Me inspiras mucha ternura. Cada día que pienso en ti suele venir a mi mente la misma imagen casi siempre. Aunque hoy he rescatado también el recuerdo de la noche en que condujimos hasta la orilla de aquel río y saltamos vallas en la oscuridad de la pequeña ciudad que te vio crecer y nos sentamos en un banco, frente a las sucias aguas del río, a disfrutar un botellín de cerveza que habíamos conseguido de manera clandestina y que habíamos ocultado cuidadosamente. Recuerdo cuando, al volver, tú me dijiste: "I think I'm tipsy", y yo me reía. Me reía porque yo también me sentía así. Estábamos con el puntillo dulce, el de la risa fácil. Andábamos casi haciendo eses. Hasta tu coche. Donde, estando ya aquí, he soñado tantas veces con el roce accidental de tu mano, de tu hombro. O de tus labios. Siempre bajo la apariencia de un accidente. Porque esto no es más que eso, un accidente, ¿o un incidente?

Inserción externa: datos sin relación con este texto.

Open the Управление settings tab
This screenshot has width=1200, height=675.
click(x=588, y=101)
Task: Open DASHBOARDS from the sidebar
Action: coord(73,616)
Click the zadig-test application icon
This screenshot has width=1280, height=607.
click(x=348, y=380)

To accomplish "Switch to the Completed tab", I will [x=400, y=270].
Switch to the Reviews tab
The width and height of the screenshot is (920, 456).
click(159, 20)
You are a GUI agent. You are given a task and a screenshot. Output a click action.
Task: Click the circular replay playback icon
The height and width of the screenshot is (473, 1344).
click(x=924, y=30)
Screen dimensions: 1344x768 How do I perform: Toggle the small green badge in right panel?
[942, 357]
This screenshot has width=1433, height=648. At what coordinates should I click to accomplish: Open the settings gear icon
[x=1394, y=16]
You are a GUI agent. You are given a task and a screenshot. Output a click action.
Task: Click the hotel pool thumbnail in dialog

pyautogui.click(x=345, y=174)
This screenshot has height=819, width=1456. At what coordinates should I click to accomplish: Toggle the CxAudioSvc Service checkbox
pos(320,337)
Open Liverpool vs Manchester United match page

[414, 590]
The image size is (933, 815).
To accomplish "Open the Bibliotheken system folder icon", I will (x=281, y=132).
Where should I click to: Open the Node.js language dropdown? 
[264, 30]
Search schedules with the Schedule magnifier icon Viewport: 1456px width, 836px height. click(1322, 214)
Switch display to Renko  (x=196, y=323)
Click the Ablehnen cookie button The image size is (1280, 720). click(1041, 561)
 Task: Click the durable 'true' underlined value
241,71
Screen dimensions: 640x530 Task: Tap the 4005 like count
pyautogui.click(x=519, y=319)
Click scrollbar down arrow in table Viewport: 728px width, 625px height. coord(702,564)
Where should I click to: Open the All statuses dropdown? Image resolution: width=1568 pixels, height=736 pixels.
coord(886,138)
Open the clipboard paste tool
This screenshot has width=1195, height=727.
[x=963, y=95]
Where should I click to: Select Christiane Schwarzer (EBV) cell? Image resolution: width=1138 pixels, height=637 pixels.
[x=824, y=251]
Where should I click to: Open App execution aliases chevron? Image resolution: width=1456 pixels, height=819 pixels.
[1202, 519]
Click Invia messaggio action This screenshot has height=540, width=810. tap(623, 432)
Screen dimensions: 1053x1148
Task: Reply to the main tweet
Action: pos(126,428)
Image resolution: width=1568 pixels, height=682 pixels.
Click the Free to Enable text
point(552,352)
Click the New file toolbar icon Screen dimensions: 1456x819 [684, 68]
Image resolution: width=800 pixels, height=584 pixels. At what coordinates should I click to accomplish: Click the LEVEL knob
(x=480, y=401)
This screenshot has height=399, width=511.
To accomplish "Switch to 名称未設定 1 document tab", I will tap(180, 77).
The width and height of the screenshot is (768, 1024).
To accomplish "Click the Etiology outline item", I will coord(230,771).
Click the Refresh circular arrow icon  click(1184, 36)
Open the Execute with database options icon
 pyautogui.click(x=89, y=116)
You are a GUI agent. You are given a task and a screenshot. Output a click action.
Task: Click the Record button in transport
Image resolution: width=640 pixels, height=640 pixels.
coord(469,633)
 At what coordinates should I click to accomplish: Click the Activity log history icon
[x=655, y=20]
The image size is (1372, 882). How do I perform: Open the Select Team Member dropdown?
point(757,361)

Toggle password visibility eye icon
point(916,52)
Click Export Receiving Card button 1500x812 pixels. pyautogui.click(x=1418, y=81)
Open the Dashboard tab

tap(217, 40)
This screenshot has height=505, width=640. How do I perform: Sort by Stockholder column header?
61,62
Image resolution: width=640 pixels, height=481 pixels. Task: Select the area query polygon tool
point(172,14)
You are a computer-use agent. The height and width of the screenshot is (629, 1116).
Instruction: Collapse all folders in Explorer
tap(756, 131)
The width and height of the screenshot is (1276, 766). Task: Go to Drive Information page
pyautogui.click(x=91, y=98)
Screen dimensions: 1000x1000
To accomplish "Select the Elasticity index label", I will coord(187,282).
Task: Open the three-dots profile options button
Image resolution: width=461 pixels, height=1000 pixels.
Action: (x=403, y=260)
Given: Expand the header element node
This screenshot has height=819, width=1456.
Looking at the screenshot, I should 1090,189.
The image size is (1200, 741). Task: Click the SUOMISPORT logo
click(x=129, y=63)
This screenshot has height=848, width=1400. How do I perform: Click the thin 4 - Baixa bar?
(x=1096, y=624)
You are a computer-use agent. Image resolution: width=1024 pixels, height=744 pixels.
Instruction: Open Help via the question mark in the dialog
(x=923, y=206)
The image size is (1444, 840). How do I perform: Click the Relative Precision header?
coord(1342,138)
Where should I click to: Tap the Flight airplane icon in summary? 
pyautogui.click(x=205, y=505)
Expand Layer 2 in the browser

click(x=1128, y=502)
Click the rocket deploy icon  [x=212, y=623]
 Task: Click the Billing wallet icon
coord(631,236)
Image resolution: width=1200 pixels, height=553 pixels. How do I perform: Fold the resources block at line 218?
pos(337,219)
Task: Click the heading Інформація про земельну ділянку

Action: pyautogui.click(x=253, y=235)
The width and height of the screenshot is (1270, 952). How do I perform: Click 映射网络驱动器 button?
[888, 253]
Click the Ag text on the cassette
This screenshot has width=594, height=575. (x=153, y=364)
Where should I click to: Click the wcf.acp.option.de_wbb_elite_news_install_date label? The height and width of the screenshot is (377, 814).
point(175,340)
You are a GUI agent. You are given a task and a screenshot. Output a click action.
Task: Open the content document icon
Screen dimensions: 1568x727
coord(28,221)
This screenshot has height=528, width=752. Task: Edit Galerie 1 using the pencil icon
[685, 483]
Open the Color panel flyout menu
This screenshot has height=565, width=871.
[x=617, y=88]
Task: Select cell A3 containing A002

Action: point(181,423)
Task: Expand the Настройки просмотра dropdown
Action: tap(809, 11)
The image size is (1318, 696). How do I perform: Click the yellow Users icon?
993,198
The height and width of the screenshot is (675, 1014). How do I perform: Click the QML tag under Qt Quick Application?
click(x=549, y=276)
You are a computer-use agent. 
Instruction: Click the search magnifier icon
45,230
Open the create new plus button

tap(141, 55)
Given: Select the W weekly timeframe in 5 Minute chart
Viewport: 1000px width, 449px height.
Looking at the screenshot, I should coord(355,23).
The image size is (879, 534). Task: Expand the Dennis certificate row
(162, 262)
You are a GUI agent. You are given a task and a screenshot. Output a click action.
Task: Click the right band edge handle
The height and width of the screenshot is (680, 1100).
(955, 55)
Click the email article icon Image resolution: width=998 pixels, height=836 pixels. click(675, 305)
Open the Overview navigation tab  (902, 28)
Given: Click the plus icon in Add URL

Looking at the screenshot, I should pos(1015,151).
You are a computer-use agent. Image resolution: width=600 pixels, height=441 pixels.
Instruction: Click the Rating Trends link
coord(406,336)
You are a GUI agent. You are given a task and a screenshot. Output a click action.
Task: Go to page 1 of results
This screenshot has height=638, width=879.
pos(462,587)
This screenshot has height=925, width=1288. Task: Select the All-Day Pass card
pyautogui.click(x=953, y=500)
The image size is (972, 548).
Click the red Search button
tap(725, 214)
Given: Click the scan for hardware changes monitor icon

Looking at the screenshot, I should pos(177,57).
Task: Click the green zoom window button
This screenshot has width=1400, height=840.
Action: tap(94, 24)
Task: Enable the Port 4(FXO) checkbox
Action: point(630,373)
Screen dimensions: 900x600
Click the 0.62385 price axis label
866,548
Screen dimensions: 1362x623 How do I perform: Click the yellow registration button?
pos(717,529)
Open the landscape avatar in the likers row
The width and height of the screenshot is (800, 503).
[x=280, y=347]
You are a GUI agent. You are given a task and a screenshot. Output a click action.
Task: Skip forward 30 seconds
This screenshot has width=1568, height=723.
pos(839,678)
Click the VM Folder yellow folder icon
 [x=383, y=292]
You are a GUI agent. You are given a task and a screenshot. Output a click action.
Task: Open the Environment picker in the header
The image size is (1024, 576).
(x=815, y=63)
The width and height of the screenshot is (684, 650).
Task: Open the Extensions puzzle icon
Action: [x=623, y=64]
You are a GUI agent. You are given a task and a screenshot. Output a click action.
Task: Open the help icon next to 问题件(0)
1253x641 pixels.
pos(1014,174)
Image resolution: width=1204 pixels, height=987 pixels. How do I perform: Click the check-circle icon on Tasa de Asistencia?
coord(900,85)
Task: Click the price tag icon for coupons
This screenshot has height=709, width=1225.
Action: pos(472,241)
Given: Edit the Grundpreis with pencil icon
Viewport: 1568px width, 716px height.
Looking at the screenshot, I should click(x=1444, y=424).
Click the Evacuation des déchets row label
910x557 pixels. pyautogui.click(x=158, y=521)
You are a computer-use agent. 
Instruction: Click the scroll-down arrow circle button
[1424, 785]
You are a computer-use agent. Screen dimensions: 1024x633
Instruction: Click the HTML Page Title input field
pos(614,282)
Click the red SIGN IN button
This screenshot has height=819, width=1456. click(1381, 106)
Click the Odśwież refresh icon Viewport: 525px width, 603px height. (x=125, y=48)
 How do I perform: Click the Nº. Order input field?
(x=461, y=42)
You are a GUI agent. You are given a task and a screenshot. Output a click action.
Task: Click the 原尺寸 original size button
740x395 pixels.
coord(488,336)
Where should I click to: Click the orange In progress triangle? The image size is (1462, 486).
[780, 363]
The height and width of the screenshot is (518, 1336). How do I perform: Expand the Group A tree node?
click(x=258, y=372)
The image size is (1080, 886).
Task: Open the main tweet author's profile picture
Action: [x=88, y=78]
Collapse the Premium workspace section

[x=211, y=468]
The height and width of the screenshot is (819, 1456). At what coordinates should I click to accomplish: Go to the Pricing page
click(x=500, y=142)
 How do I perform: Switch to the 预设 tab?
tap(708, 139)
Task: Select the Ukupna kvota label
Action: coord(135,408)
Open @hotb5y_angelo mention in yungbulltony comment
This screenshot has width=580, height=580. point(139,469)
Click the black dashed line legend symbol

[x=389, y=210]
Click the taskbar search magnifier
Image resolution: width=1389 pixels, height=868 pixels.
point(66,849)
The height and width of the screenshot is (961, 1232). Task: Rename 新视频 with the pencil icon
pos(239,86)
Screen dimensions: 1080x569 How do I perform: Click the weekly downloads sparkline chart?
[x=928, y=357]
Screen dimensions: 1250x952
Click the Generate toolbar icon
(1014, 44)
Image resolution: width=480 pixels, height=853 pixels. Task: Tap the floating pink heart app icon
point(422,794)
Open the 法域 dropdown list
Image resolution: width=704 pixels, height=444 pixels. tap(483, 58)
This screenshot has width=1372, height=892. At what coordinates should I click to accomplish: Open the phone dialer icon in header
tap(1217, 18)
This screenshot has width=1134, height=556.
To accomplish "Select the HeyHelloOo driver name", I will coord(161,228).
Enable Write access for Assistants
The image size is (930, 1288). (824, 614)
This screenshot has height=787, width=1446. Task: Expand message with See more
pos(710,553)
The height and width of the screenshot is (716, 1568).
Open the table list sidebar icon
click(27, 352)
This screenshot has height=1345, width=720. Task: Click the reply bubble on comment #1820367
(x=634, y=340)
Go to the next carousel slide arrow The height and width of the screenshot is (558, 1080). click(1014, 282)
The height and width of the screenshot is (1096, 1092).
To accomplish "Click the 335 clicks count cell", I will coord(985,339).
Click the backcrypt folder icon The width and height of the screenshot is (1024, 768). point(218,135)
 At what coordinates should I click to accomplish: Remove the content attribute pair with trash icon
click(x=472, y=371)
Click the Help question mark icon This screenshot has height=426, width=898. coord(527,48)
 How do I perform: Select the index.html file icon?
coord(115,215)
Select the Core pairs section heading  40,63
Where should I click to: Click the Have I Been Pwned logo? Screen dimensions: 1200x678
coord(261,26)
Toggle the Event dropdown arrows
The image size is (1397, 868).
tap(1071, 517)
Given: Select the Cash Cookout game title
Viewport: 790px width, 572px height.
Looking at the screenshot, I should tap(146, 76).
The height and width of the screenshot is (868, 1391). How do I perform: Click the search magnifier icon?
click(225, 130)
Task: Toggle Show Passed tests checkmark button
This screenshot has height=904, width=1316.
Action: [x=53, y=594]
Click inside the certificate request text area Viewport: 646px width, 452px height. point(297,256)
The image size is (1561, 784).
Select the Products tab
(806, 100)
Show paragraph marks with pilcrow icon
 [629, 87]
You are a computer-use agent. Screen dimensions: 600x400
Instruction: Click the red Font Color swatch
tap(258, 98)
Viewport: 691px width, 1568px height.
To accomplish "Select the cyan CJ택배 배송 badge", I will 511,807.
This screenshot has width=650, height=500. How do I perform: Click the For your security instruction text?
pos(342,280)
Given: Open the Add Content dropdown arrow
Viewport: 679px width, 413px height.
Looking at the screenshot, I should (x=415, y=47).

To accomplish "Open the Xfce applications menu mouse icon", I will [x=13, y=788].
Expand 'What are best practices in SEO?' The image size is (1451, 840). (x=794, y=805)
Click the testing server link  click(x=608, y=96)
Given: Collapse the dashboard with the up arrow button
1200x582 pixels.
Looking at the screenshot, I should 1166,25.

Esto no debió haber sucedido. Aunque bajo el prisma de la realidad no haya ocurrido nada realmente. Contengo este amor dentro de mi corazón todo lo que puedo. Soporto días, semanas... sin que me des señales de vida, aun cuando me prometiste que me escribirías. Anoche pensé incluso, en un claro momento de desesperación, en escribirte una carta a mano y enviártela. Sin palabras comprometedoras ni nada parecido, pero que te hicieran recordar que yo estoy aquí. Esperándote. Que no soporto estas pausas, este silencio. Me mata no saber de ti. Y también saber de ti, pero por lo que le cuentas a otros. Es entonces cuando tengo la firme certeza de que este sentimiento me ha superado y de que tú no estás al mismo nivel que yo. Que ni siquiera me quieres tanto como se espera de nuestro parentesco. Pero eso es porque no me conoces. Y, si ese es el problema, no me voy a rendir.
Pero ven a verme...
Ven.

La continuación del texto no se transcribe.